§ **取り組む課題**:
1. 共有物分割請求についての文章に照らし、次の(a)〜(c)が文章の内容と合っているかを「はい」か「いいえ」で答えなさい。判断の根拠となる文章中の語句もそのまま引用すること。(a) 共有者が話し合いに応じない場合、分割請求を行うことはできない。(b) 長期賃貸借には共有者全員の合意が必要である。(c) 裁判所は持分権者の資力も考慮して判断する。
2. 共有物分割請求についての文章によると、民法上、分割をしない旨の契約はどのような期間内であれば妨げられないか。
3. 共有物分割請求についての文章を、最後の一文のあとから書き継ぎなさい。

§ **抜粋文**:
---+---

共有物分割請求とは、共有者に認められた「共有物の分割を請求する権利」のことです。「五年を超えない期間内は分割をしない旨の契約をすることを妨げない」と、民法上で定められています。

共有者が話し合いに応じない場合でも、裁判所を通せば分割請求を行うことが可能です。不動産を2人以上の名義で登記する「共有」状態の場合、自分1人で大きな決断ができないことが大きなデメリットですが、共有物分割請求を活用すれば、共有状態を解消できます。

例えば「共有不動産を売りたい」と思ったとしても、他の共有者の合意と協力を得られなければ売却することはできません。売却以外にも、解体や増改築・大規模な修繕・長期賃貸借・建て替えなどにも全員の合意が必要となります。

共有物分割請求は「どうしても共有状態を解消したい」と考えた場合に有効な解決方法といえるでしょう。

共有物分割訴訟が起こればどうなる?

共有物分割訴訟が起こると、裁判所で当事者の主張を確認し、最終的に判決によって分割方法などが決定されます。

裁判所側は、共有持分権者それぞれの主張内容や持分割合・共有物の経済的価値や持分権者の資力などを考慮して、総合的に判断します。

共有物分割請求の3つの方法

共有物分割請求をおkなう方法としては、次の3とおりです。

  • 現物分割
  • 代償分割
  • 換価分割

以下より、それぞれについてみていきましょう。

---+---

§ **掲載資料**:
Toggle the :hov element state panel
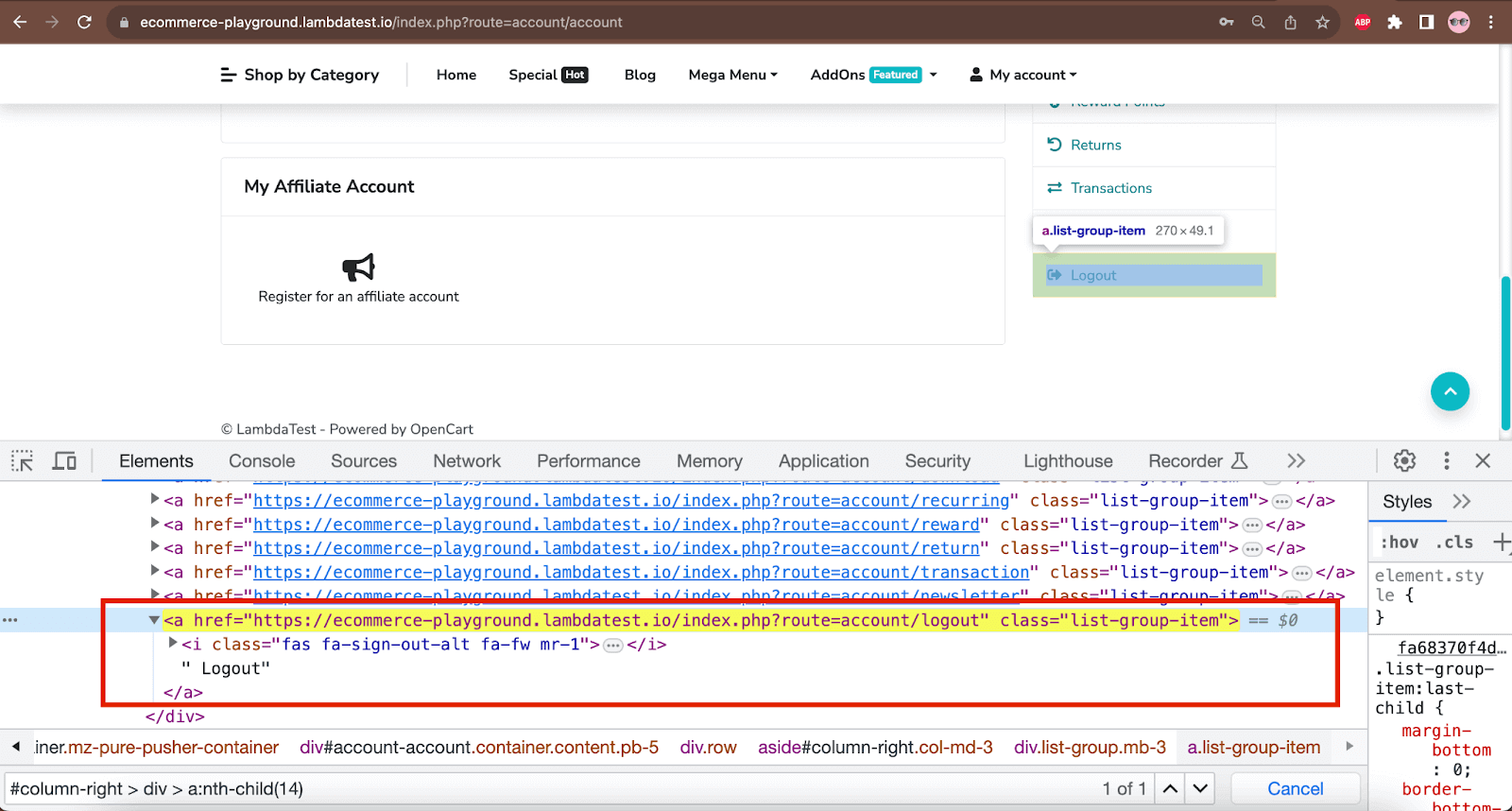 [1400, 543]
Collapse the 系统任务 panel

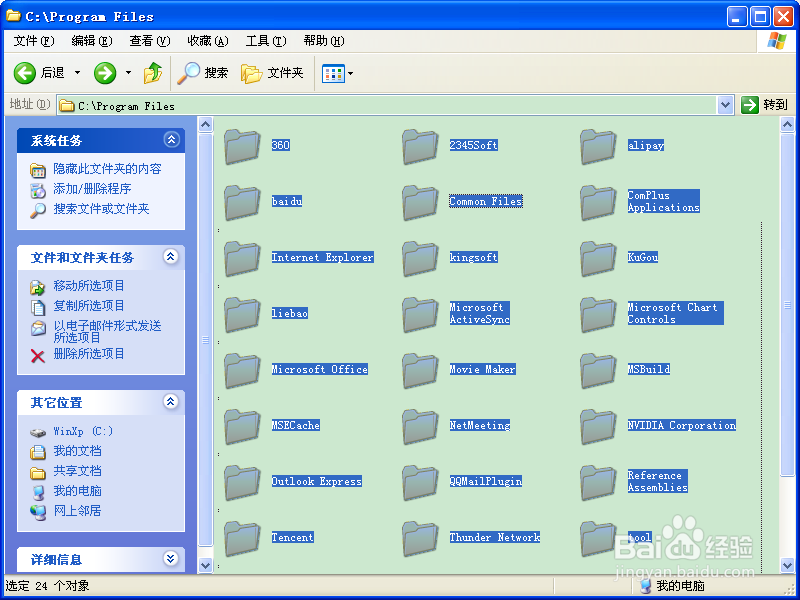click(171, 140)
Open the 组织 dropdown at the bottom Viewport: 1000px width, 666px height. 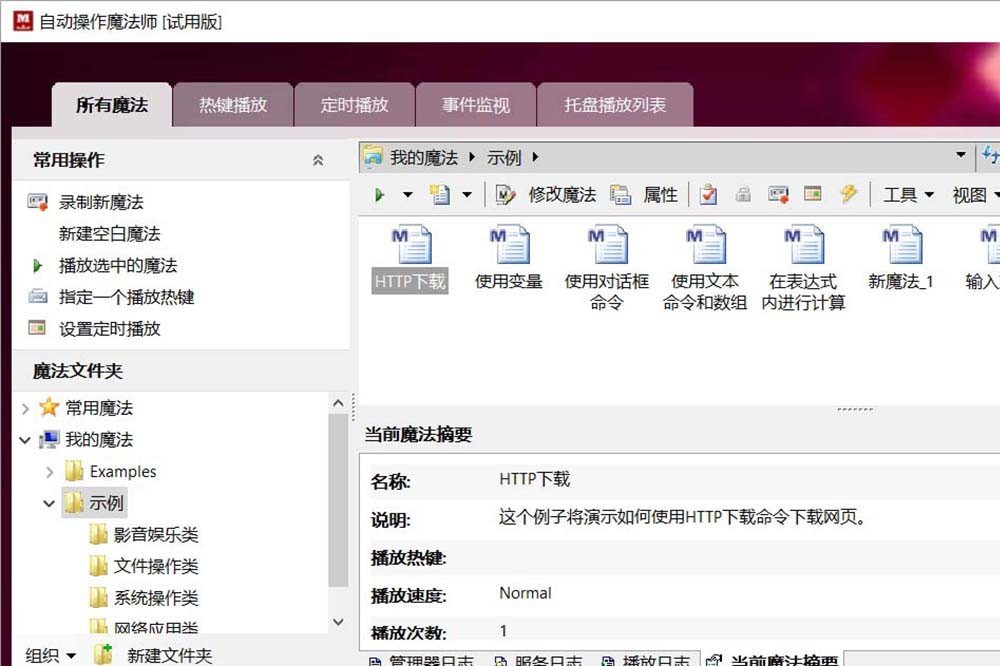tap(51, 656)
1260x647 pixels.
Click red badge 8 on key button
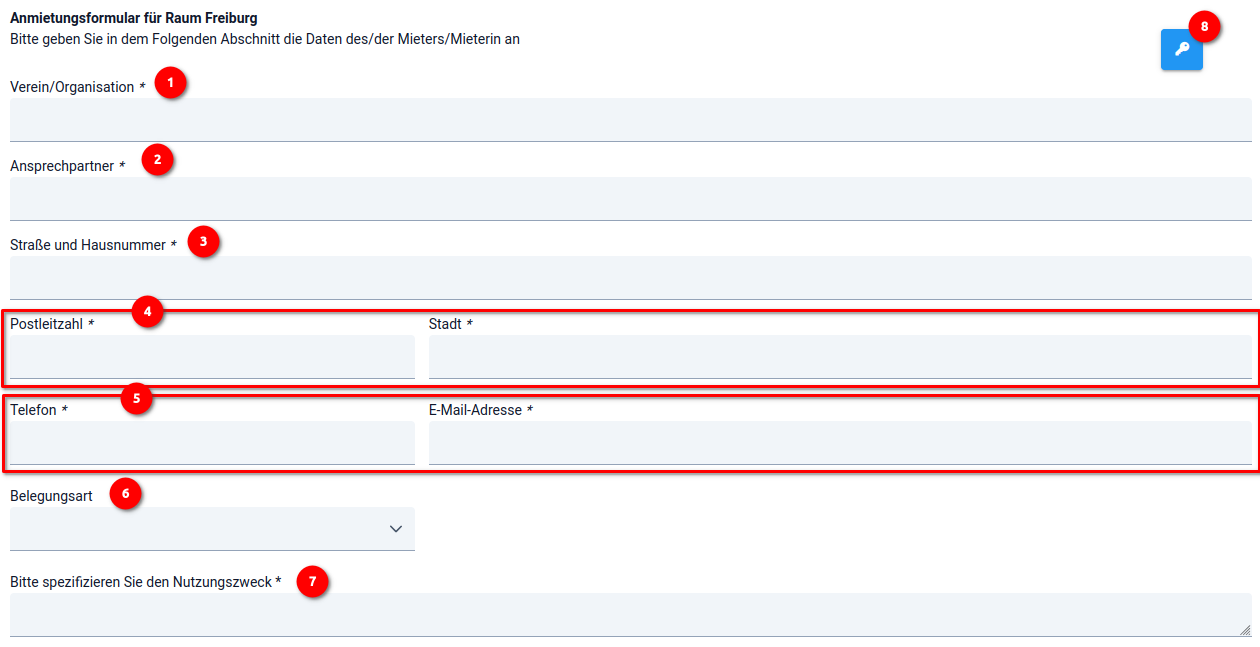click(x=1204, y=27)
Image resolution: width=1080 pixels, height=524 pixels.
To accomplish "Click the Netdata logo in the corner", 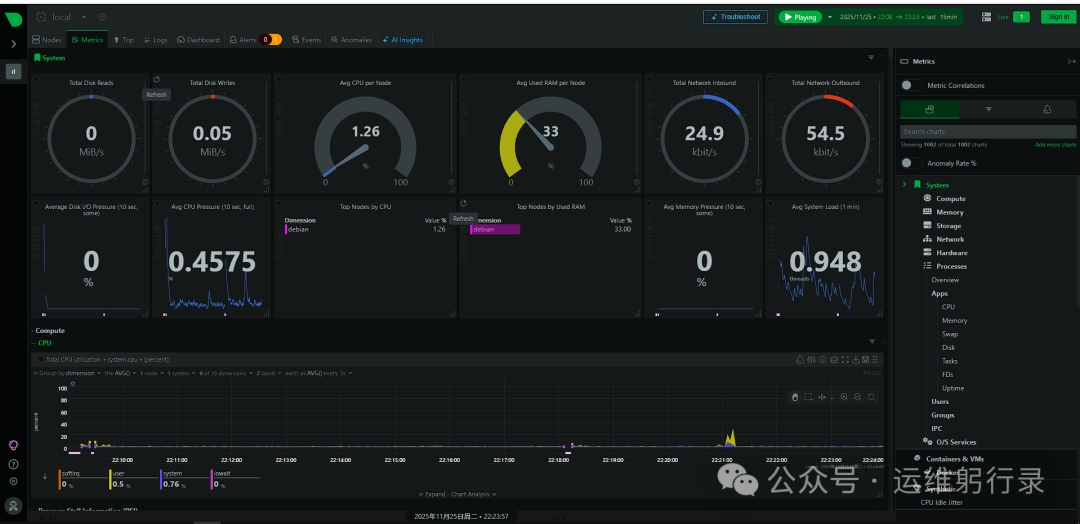I will (13, 18).
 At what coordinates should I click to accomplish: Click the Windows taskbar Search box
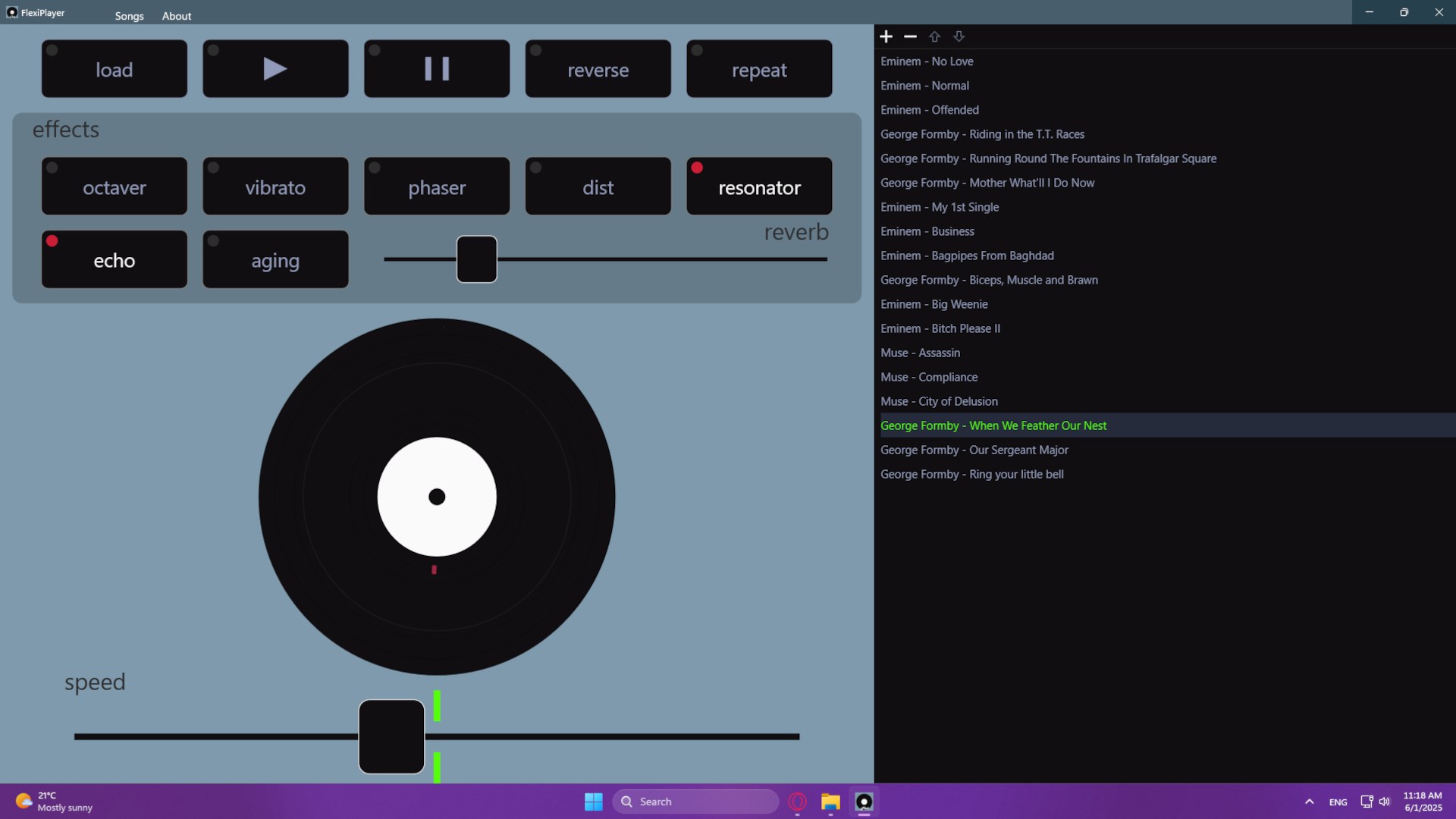pyautogui.click(x=695, y=802)
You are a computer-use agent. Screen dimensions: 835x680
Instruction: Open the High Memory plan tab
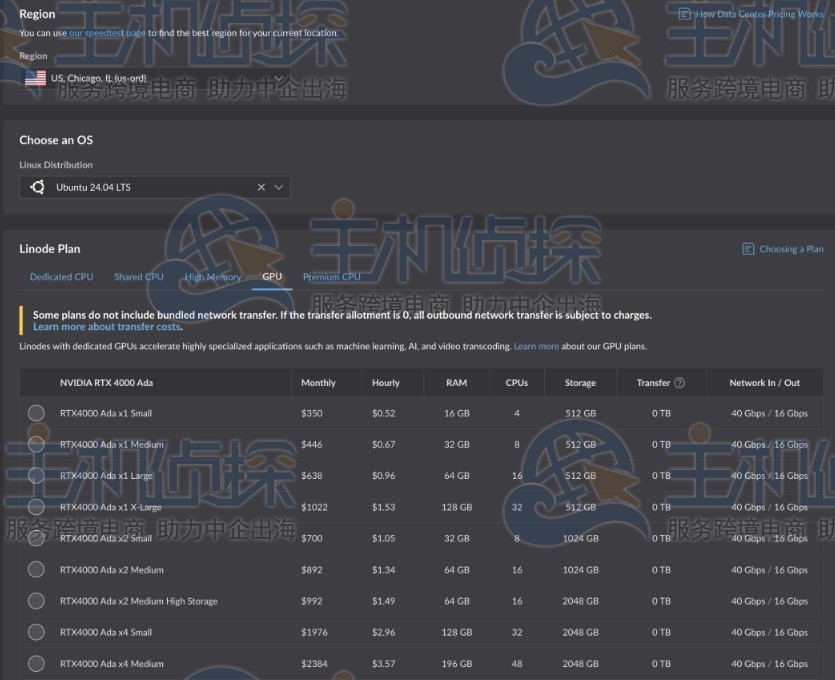coord(212,277)
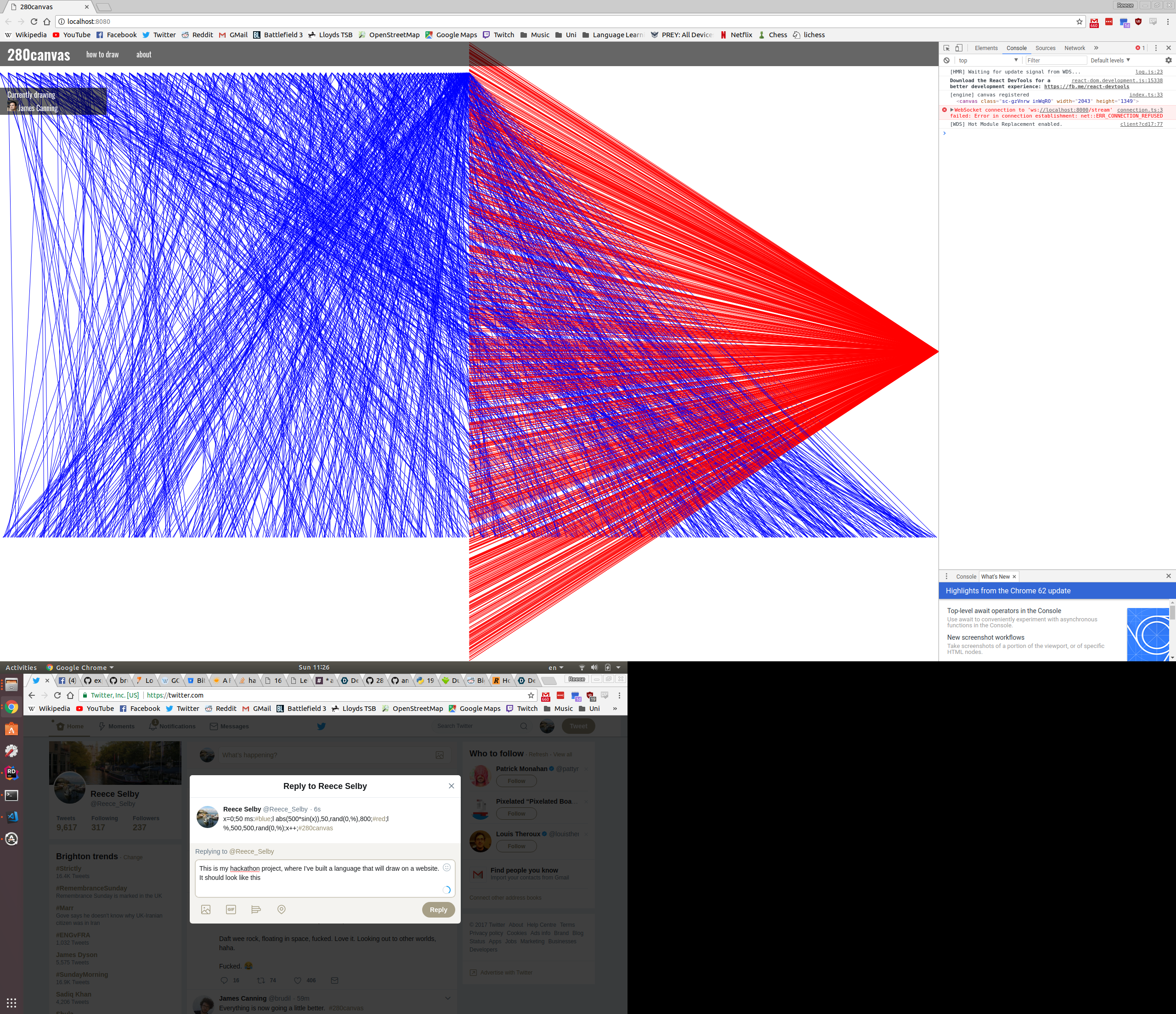The image size is (1176, 1014).
Task: Open the emoji picker in reply box
Action: (447, 868)
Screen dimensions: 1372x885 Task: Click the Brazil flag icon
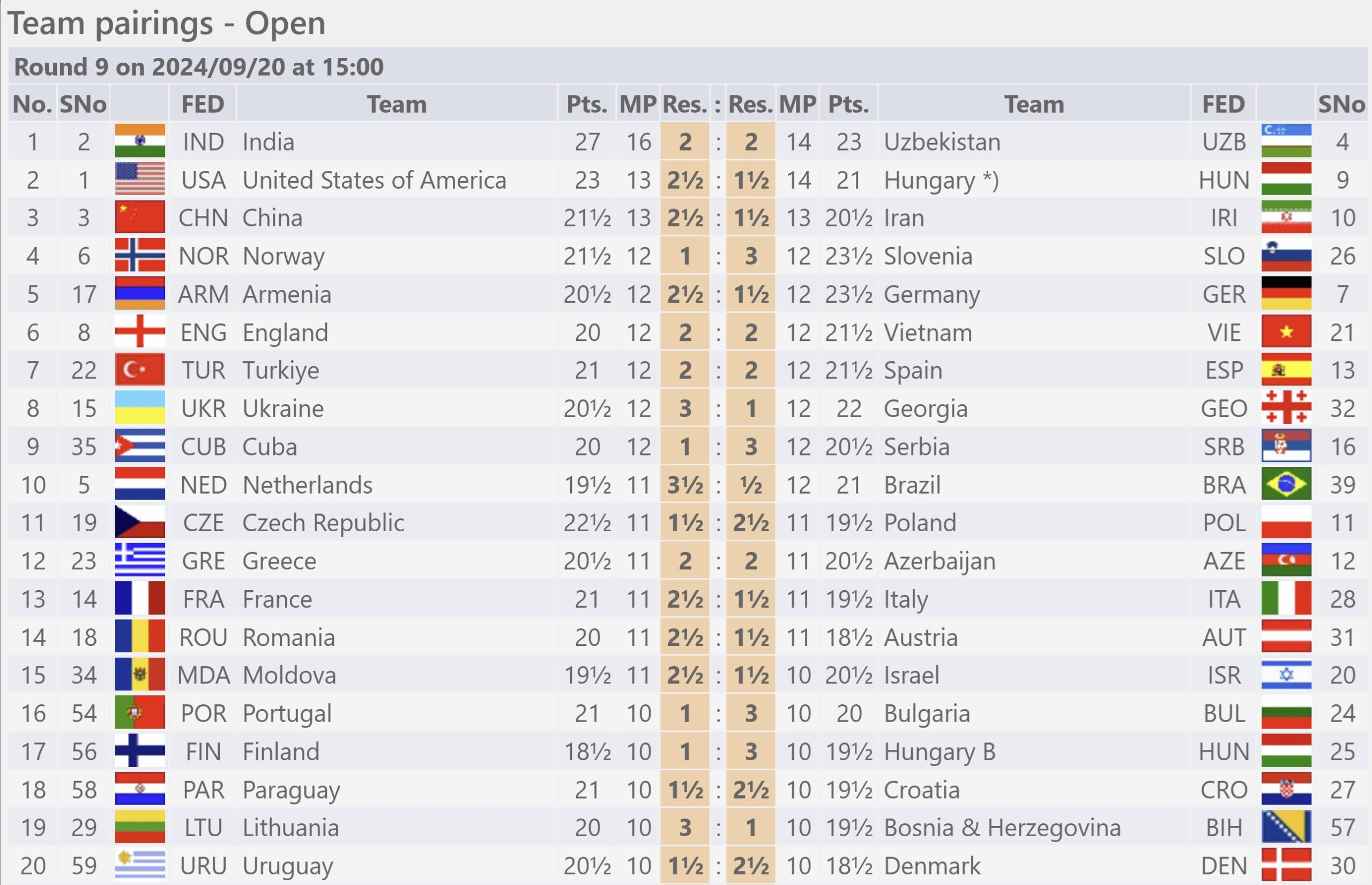(x=1286, y=484)
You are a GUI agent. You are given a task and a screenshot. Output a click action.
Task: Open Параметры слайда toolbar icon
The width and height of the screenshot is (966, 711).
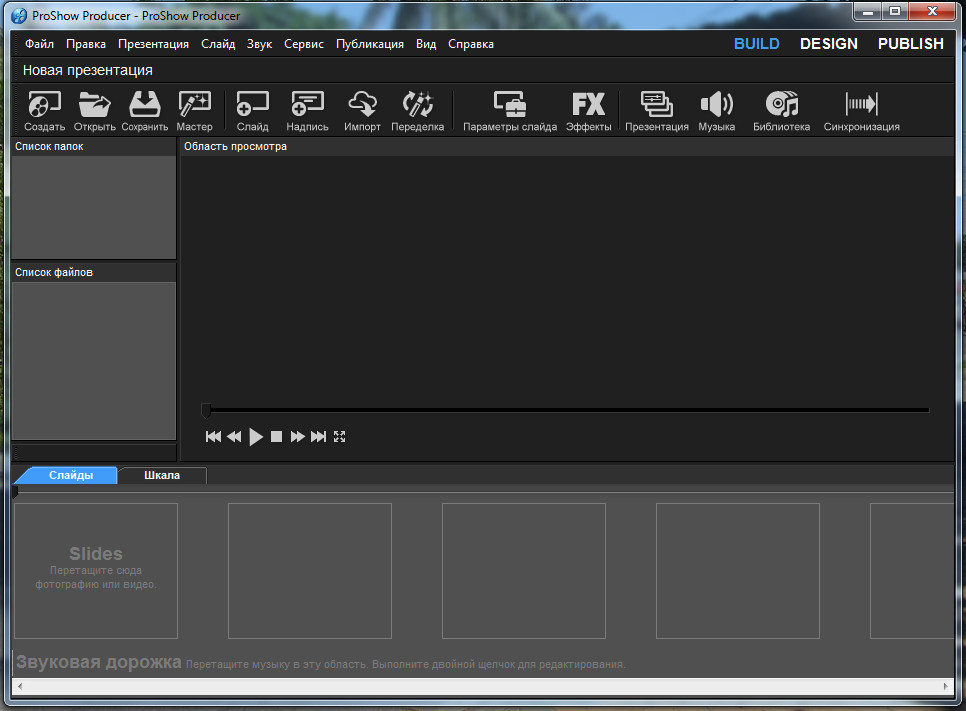509,105
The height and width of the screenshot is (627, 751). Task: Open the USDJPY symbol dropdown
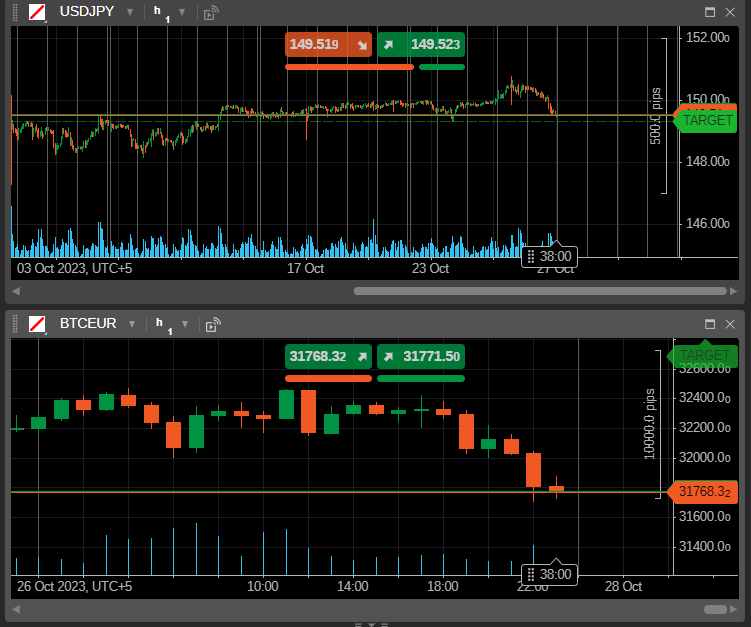pyautogui.click(x=130, y=12)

---+---

§ **解答一覧**:
1.
(a) いいえ。「共有者が話し合いに応じない場合でも、裁判所を通せば分割請求を行うことが可能です。」
(b) はい。「売却以外にも、解体や増改築・大規模な修繕・長期賃貸借・建て替えなどにも全員の合意が必要となります。」
(c) はい。「裁判所側は、共有持分権者それぞれの主張内容や持分割合・共有物の経済的価値や持分権者の資力などを考慮して、総合的に判断します。」

2. 五年を超えない期間内です。

3.
現物分割

現物分割とは「不動産を物理的に分ける」方法です。実際は、建物を2つに分けることは難しいでしょう。そのため、この方法は建築物が建っていない土地のみの場合に適用されることがほとんど。

例えば、AとBで共有持分が2分の1の土地の場合、その土地を半分ずつで分けるのが一般的でしょう。この分割行為は「分筆」といいます。

しかし、ただ分けただけではAとBそれぞれの「単有」にはなりません。そのため、自分の共有持分を相手に譲り合うことで、登記上2つに分配することができます。

代償分割

代償分割とは共有者の誰か1人がすべての持分を買い取り「他の共有者に代償金を支払う方法」です。

裁判所で「代償分割すべき」と判断されるケースは、下記のような場合です。

  • 現物分割が不可能な場合
  • 取得者に資力がある場合
  • その他、価格賠償が相当だと判断した場合

建物など物理的に分割することが不可能なものの場合や、土地であっても分筆することが難しい場合は、価格賠償が相当であると判断されるケースがあります。

共有者の取得者に視力がある場合、価格賠償すべきと判断される可能性が高いでしょう。逆に言えば、資力がない人に対して、「借金してでも買い取るように」という要求をすることはありません。

換価分割

換価分割とは、共有不動産を第三者に売却し「利益を共有持分の割合に応じて共有者全員に分配する方法」を指します。

現物分割も物理的に不可能で、代償分割も資力がないため選択できない場合、換価分割が裁判所によって判断されるのが一般的。

その際の訃報は、「競売」となりますが、以下のような懸念点があります。

  • 売却益が少なくなる
  • プライバシーが侵害されるおそれがある

競売では市場価格よりも低い金額で売却されてしまいます。8割やそれ以下の金額で売られてしまうことも珍しくありません。

さらに、競売では自分たちで手続きをするのではなく、裁判所が強制的に売却を進めていくため、第三者が不動産調査や撮影などを行います。そのため、プライバシー上の問題が発生する可能性も懸念されるでしょう。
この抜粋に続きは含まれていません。